**Exercise directions**
Would you copy each line of the data below that has "agent"?
━━━━━━━━━━
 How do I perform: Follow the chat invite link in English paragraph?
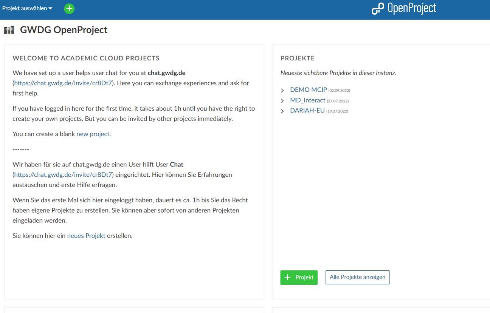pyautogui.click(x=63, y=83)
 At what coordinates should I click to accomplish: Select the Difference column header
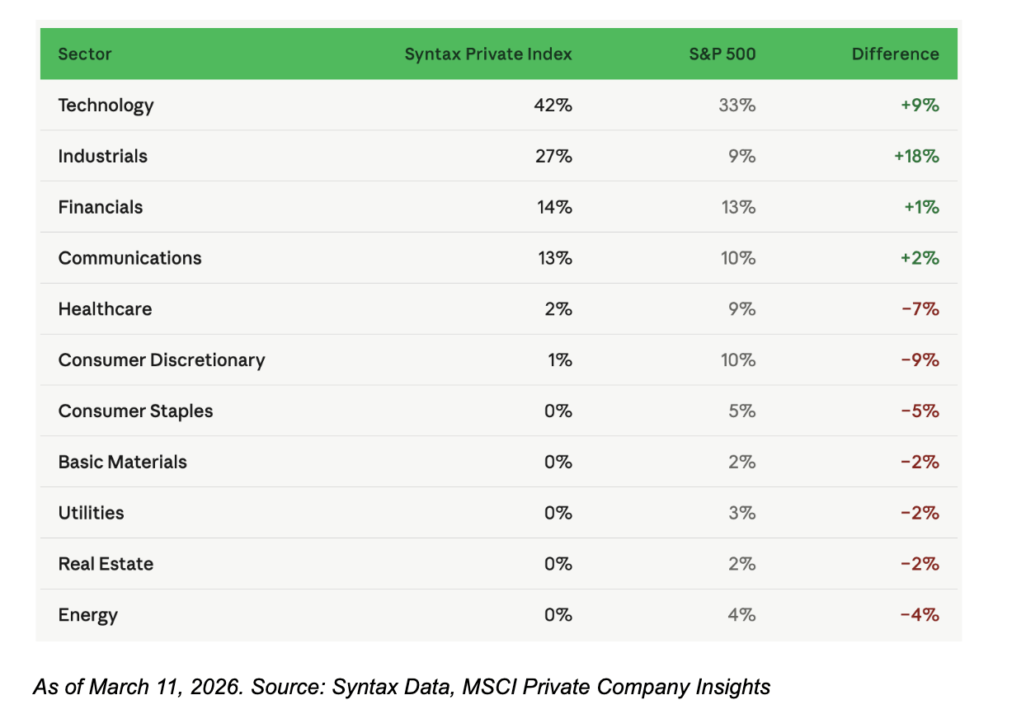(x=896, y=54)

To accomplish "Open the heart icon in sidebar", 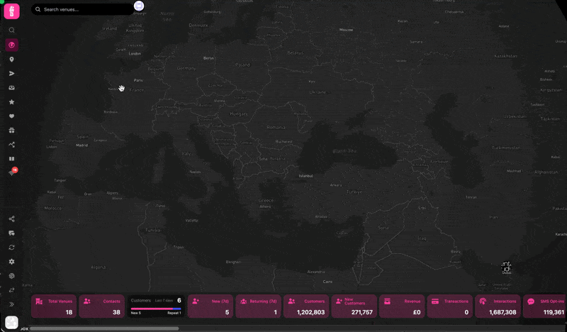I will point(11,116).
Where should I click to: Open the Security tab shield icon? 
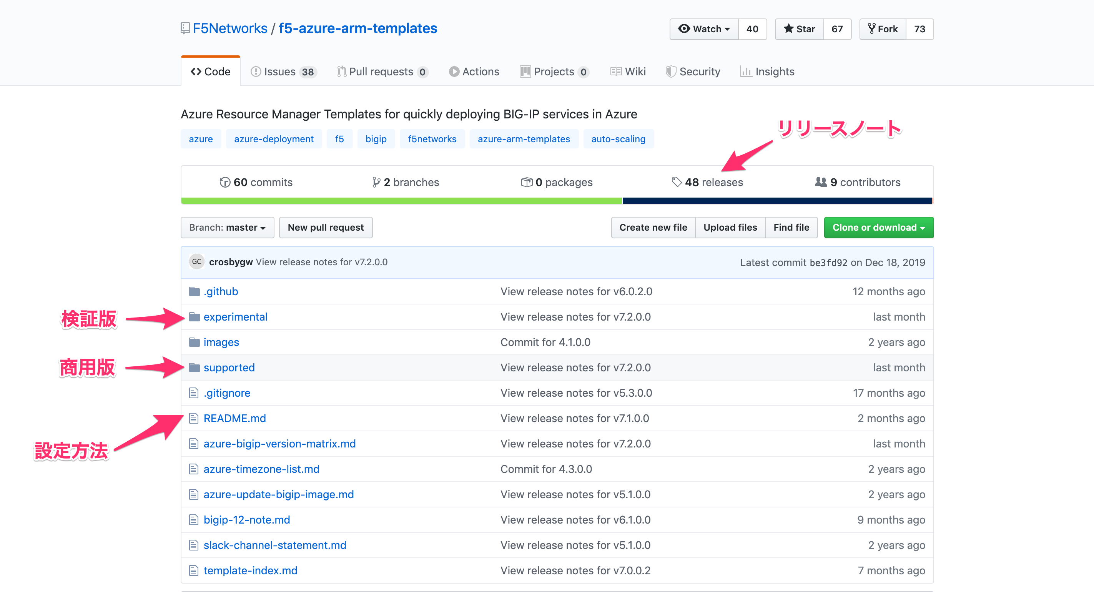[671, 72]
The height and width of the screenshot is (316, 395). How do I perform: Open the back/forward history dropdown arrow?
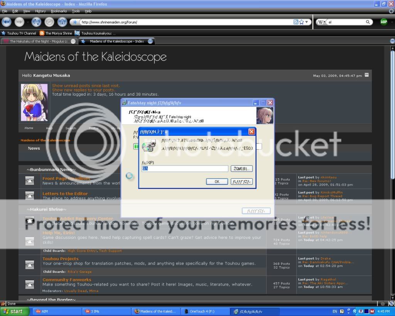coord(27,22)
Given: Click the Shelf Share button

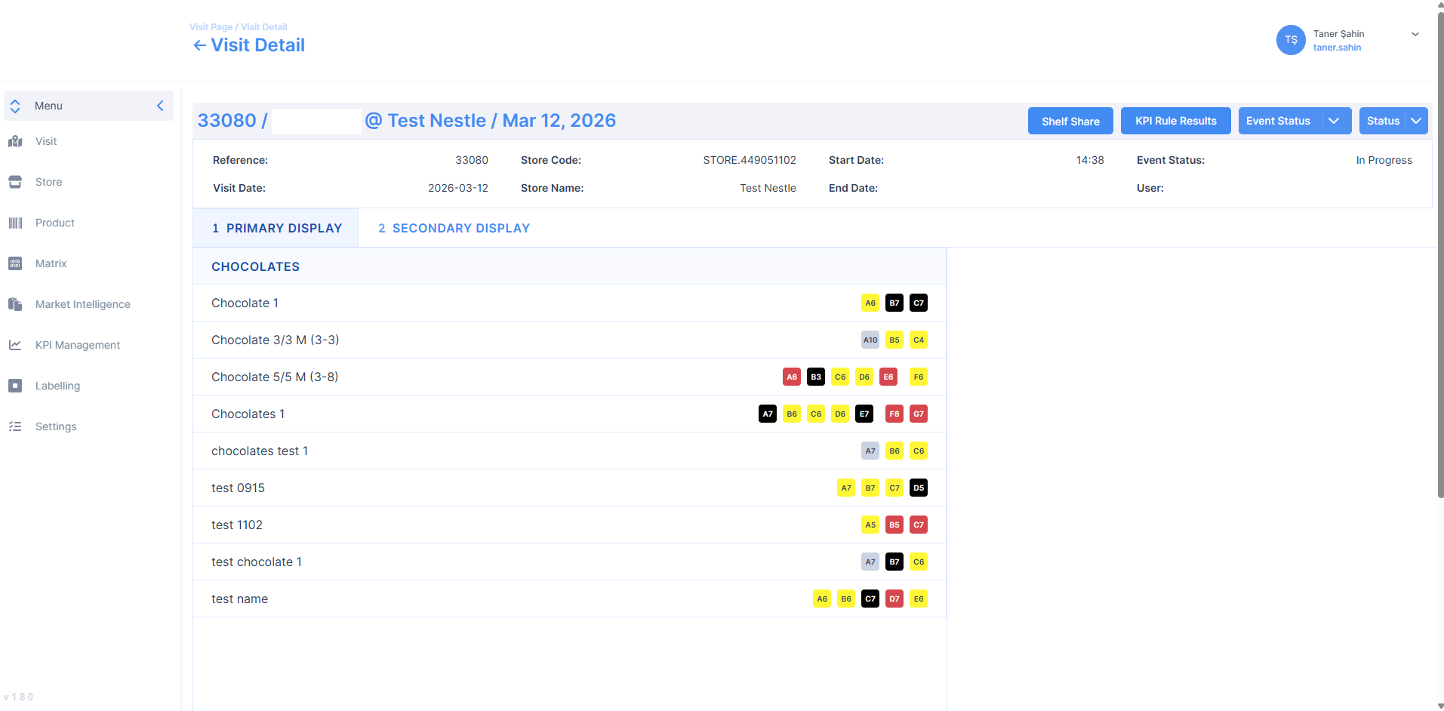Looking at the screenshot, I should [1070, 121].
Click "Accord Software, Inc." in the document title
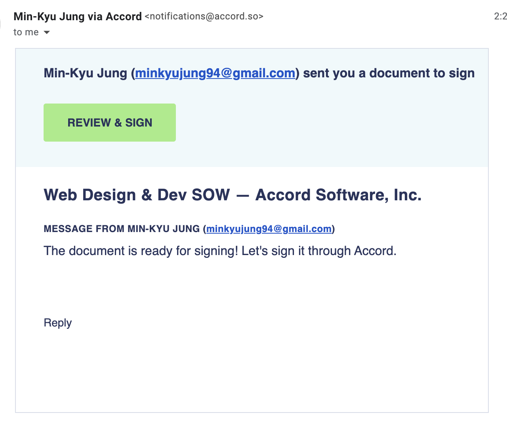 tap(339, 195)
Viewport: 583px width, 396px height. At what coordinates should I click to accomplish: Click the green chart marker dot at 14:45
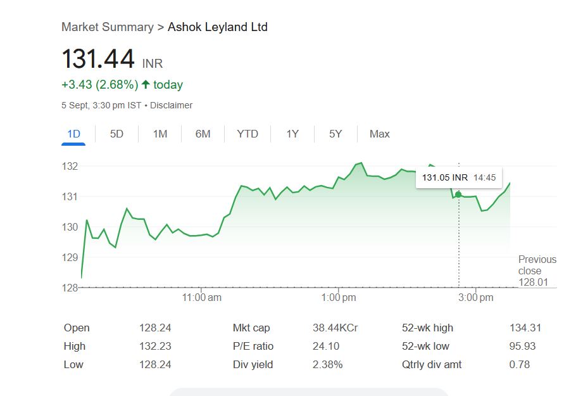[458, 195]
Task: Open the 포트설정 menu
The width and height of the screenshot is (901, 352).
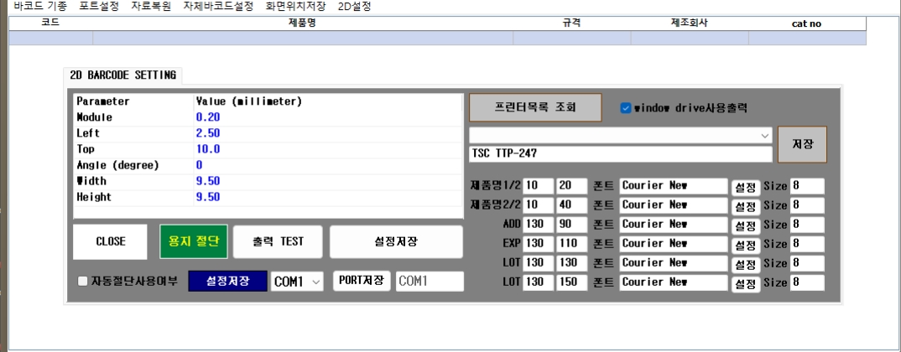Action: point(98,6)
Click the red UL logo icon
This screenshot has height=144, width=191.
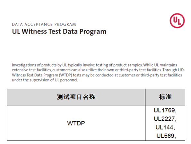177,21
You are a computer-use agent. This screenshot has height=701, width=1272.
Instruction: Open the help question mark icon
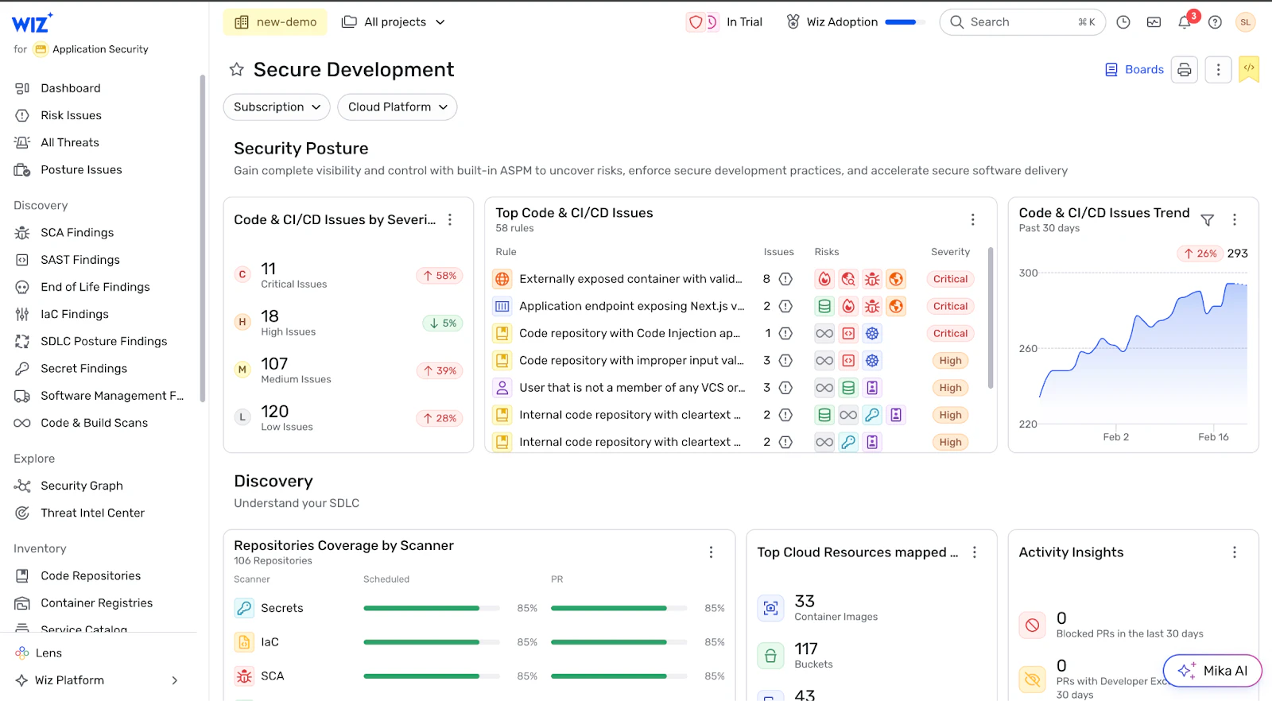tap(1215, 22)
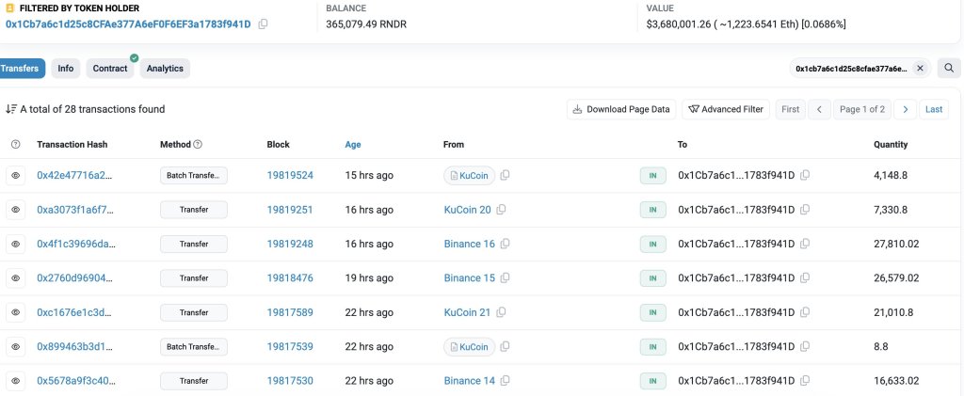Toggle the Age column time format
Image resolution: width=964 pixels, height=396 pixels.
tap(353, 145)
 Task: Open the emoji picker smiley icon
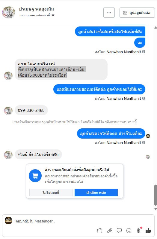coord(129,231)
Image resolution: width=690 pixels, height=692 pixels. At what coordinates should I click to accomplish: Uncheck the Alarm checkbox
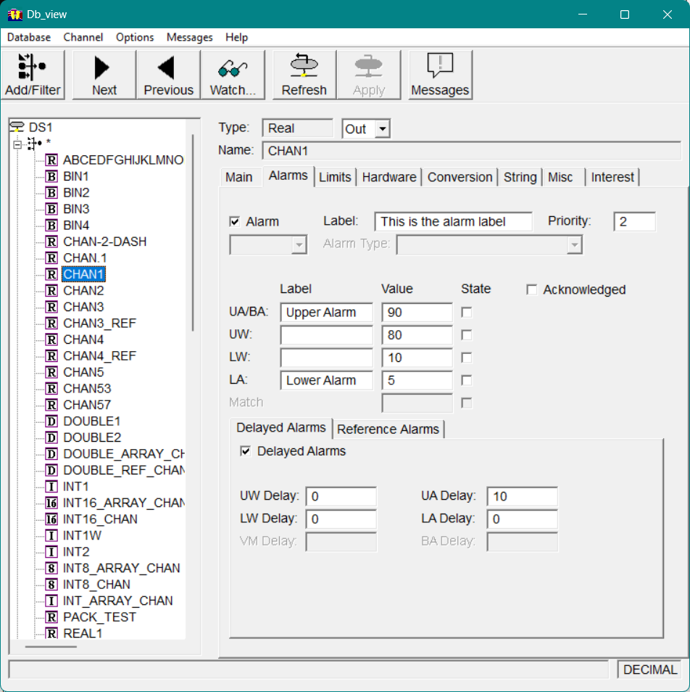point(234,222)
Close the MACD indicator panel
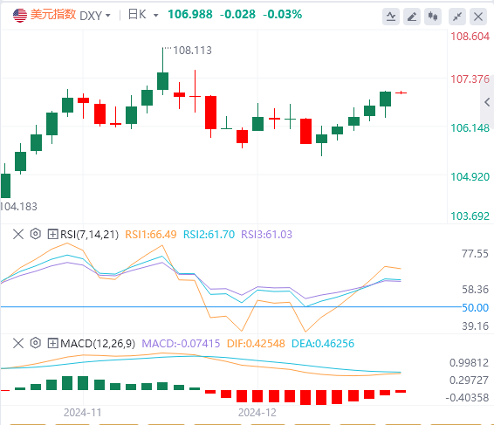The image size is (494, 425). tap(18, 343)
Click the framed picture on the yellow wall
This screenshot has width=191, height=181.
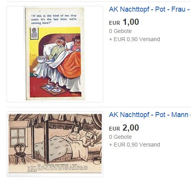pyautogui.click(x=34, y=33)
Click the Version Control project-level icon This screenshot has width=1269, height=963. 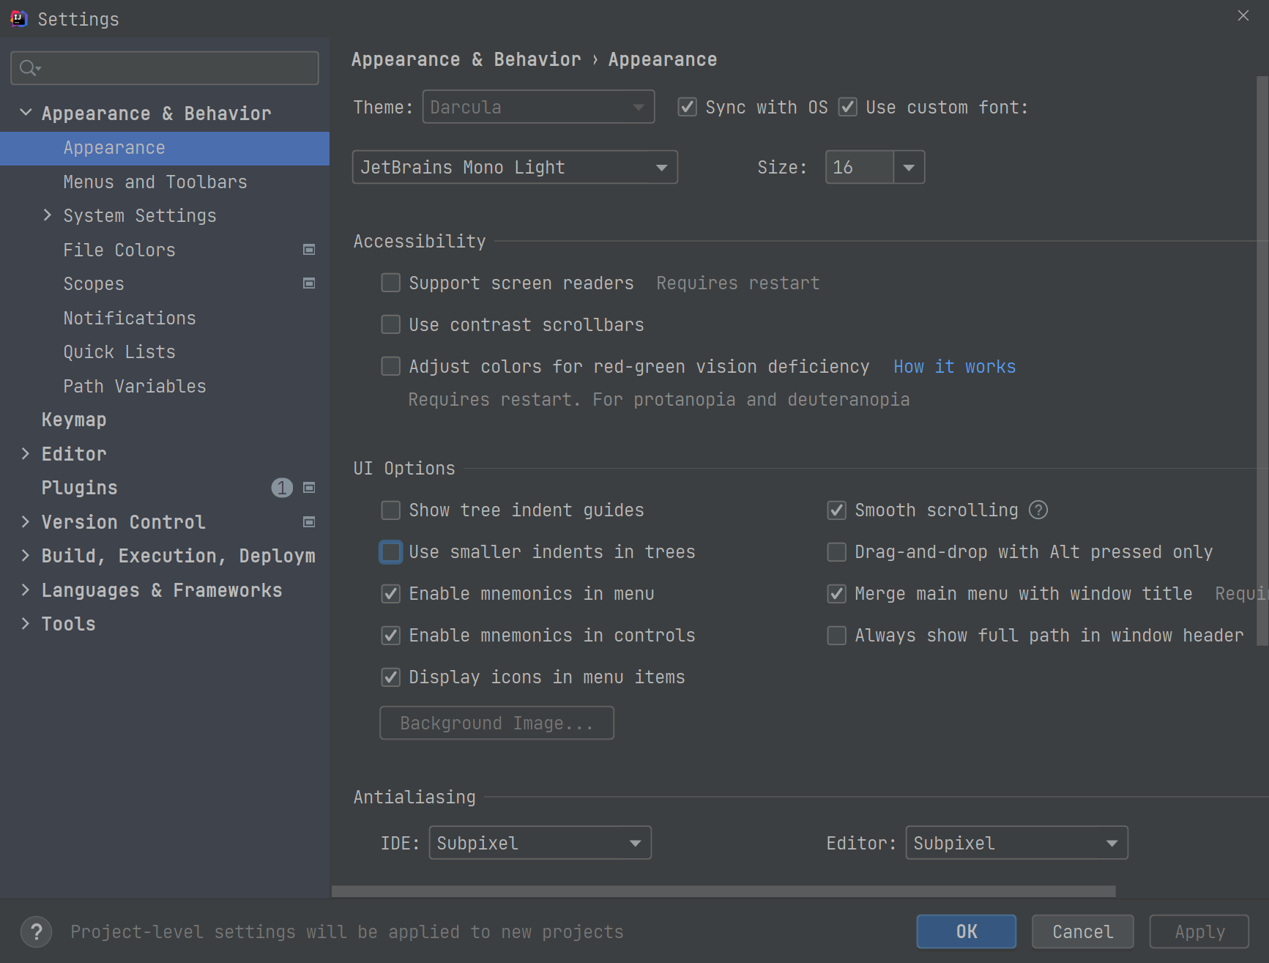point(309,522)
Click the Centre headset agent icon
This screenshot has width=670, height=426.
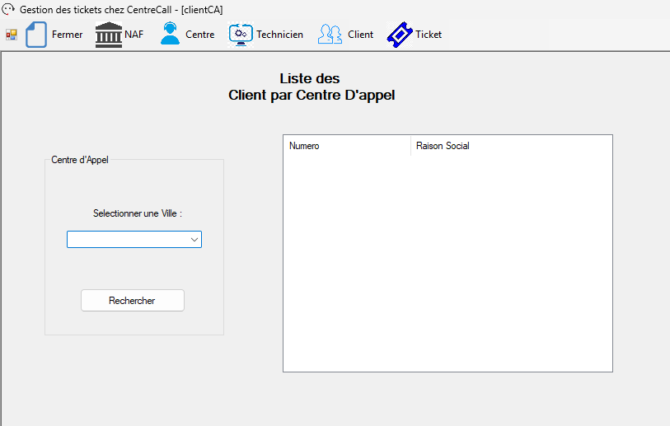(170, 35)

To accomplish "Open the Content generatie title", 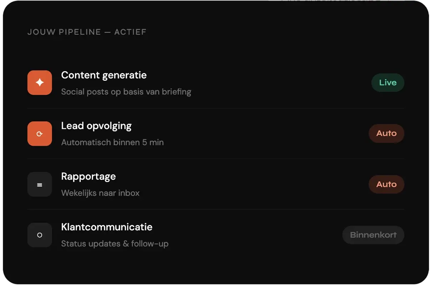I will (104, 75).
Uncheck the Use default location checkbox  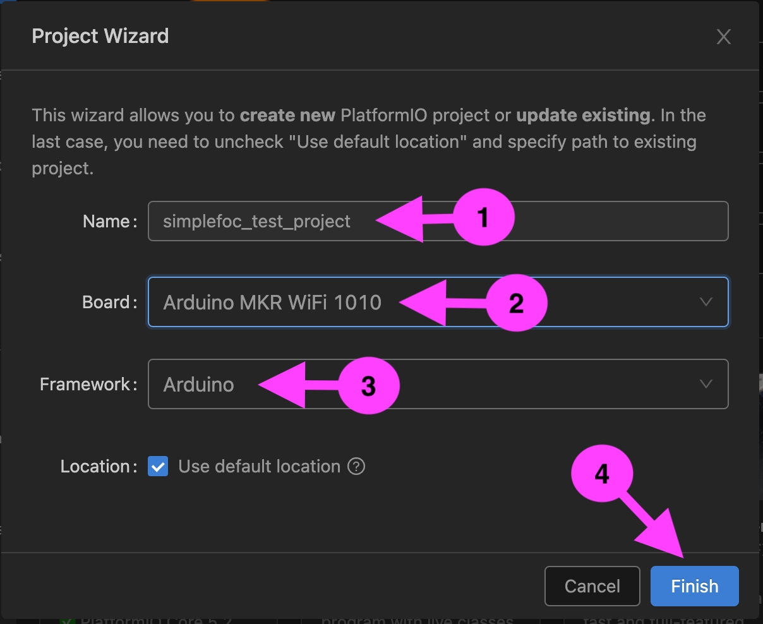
━━━━━━━━━━
**Answer**
You are a computer-use agent. This screenshot has height=701, width=1272.
Click the Centre headset agent icon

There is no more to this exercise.